══ SOURCE INFORMATION ══
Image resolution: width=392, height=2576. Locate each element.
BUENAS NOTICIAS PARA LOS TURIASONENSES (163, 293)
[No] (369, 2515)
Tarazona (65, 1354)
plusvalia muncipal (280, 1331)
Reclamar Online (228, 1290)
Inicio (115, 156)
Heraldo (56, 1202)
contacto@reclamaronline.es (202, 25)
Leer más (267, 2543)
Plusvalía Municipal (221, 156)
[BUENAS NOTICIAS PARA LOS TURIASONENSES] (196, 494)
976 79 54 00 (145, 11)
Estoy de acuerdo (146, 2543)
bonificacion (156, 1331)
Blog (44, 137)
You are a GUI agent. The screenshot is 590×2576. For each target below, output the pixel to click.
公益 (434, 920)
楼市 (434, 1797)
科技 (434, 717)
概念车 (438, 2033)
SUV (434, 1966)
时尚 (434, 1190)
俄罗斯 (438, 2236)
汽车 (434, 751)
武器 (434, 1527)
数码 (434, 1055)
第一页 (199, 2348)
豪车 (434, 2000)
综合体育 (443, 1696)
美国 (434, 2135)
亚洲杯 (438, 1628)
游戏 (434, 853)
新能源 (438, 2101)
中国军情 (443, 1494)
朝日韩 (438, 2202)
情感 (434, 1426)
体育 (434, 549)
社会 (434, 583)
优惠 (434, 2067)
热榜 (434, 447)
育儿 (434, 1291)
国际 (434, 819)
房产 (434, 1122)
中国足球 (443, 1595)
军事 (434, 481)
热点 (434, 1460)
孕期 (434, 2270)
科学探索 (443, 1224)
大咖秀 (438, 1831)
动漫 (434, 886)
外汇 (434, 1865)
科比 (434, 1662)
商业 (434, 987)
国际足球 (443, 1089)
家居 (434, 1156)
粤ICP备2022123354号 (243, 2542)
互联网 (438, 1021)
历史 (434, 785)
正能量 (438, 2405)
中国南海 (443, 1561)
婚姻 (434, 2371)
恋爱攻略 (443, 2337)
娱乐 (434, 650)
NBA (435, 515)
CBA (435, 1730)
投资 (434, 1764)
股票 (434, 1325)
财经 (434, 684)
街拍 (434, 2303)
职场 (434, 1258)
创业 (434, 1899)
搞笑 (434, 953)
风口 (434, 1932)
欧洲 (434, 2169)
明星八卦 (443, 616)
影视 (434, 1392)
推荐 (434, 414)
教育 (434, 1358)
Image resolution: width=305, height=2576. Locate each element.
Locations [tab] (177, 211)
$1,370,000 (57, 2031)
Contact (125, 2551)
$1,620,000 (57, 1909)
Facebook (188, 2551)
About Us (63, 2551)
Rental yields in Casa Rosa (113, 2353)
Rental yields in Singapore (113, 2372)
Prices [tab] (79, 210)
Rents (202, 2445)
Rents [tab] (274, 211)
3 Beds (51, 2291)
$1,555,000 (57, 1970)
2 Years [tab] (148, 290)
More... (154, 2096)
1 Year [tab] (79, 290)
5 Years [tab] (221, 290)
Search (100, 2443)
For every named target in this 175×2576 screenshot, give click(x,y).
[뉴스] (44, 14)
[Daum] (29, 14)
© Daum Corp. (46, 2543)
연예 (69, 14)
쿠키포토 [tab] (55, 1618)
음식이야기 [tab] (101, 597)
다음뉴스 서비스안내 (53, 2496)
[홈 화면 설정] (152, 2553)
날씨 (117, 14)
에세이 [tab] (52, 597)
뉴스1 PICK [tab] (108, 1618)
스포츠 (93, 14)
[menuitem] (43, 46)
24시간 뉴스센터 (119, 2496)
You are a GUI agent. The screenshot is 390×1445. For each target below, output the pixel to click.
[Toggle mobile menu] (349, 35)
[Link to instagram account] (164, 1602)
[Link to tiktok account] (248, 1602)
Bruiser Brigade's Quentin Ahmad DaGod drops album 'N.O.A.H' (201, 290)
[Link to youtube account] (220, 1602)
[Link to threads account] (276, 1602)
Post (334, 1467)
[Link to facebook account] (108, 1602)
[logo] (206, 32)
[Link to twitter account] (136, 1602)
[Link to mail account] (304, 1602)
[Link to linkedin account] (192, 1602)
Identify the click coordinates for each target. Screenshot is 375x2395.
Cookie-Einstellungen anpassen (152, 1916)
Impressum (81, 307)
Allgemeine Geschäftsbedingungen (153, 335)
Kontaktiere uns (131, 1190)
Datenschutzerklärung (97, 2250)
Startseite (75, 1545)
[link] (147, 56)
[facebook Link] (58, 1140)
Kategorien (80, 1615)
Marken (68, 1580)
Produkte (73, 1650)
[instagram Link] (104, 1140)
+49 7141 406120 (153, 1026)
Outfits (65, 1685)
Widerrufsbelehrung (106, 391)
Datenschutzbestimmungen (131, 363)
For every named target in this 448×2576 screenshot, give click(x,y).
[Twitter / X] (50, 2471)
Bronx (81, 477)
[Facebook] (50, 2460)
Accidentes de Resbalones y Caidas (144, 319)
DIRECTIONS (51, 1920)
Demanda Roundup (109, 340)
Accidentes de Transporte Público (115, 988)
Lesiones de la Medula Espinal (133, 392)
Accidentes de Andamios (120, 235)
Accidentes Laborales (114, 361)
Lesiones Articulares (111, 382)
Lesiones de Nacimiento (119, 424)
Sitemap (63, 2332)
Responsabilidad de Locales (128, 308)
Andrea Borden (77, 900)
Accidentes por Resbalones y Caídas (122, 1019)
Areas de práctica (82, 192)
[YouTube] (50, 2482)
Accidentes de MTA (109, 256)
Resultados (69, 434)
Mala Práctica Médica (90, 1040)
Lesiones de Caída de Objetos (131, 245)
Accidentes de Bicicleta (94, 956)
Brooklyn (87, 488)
═══
▶ _EXERCISE DIRECTIONS_:
Go back to the data above and please quote exactly, and only, the lines from the line with "Kontaktiere uns (131, 1190)" through its last line.

▶ _WRITTEN REPLY_:
Kontaktiere uns (131, 1190)
Datenschutzerklärung (97, 2250)
Startseite (75, 1545)
[link] (147, 56)
[facebook Link] (58, 1140)
Kategorien (80, 1615)
Marken (68, 1580)
Produkte (73, 1650)
[instagram Link] (104, 1140)
+49 7141 406120 (153, 1026)
Outfits (65, 1685)
Widerrufsbelehrung (106, 391)
Datenschutzbestimmungen (131, 363)
For every named target in this 448×2576 screenshot, give click(x,y).
[Twitter / X] (50, 2471)
Bronx (81, 477)
[Facebook] (50, 2460)
Accidentes de Resbalones y Caidas (144, 319)
DIRECTIONS (51, 1920)
Demanda Roundup (109, 340)
Accidentes de Transporte Público (115, 988)
Lesiones de la Medula Espinal (133, 392)
Accidentes de Andamios (120, 235)
Accidentes Laborales (114, 361)
Lesiones Articulares (111, 382)
Lesiones de Nacimiento (119, 424)
Sitemap (63, 2332)
Responsabilidad de Locales (128, 308)
Andrea Borden (77, 900)
Accidentes por Resbalones y Caídas (122, 1019)
Areas de práctica (82, 192)
[YouTube] (50, 2482)
Accidentes de MTA (109, 256)
Resultados (69, 434)
Mala Práctica Médica (90, 1040)
Lesiones de Caída de Objetos (131, 245)
Accidentes de Bicicleta (94, 956)
Brooklyn (87, 488)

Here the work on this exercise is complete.